Where are you usually going? That will help me make a training plan.


----------



## reraven123 (Jul 21, 2017)

Try taking him for multiple very short car rides during the day. Go around the block, back home, around the block again, etc. Short, non-exciting rides that don't really end up anywhere but back home.


----------



## Oonapup (Oct 16, 2020)

Mini456 said:


> Interesting and sounds good. Just to clarify, he's in the back seat, not the trunk of course lol.


Oh sure, we have a hatch back so that’s what I meant when thinking of a trunk.


----------



## Mini456 (Sep 23, 2021)

Click-N-Treat said:


> Is your dog always going somewhere exciting in the car? Like, you only go on car rides to fun places like the pet store and training classes? If that's the case, your dog is anticipating something fun and whining in anticipation.
> 
> Where are you usually going? That will help me make a training plan.

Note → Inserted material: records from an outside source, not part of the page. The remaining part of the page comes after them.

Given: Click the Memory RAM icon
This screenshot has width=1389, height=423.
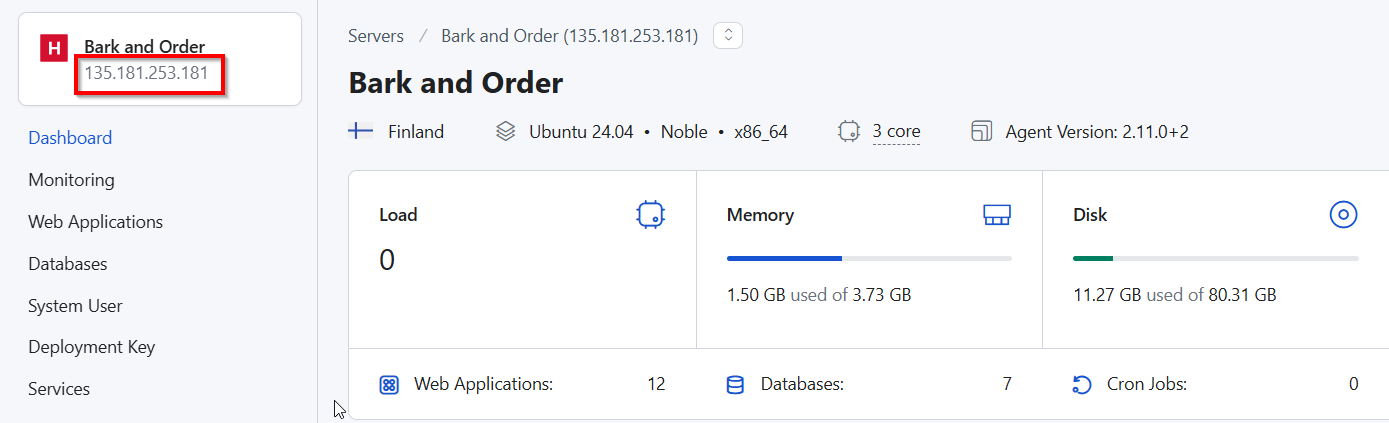Looking at the screenshot, I should coord(997,214).
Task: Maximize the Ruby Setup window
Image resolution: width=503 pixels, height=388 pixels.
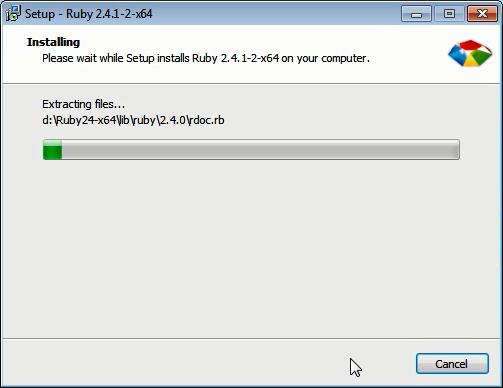Action: click(x=449, y=14)
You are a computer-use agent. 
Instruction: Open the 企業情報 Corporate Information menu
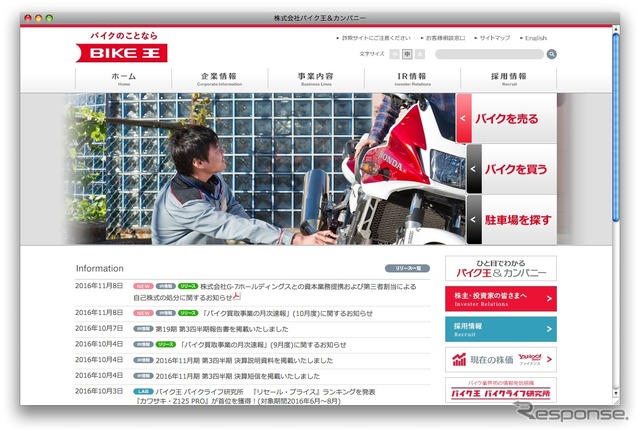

Yes, usually always going somewhere fun. Pet store, coffee shop etc.


----------



## Click-N-Treat (Nov 9, 2015)

Yup, car rides to nowhere. You don't have an excited demeanor outside of the car. You don't charge up the dog by saying, "Oooh, we're going to class! Let's go to class! Do you wanna go to class?" Silently clip the leash on, go for a short walk, turn around, get in the car, drive out of the drive way, drive back in, go in the house. Repeat, driving around the block, return home. Make getting in the car a non-event. Do it so often that the dog just thinks, oh we're going home, who cares.


----------



## Click-N-Treat (Nov 9, 2015)

I'm glad it's just excited whining and not fear. Excitement is easier to tamp down. Take your dogs on a twice daily trip to nowhere. Ignore the whining. Eventually your dog will realize nothing exciting is going to happen. 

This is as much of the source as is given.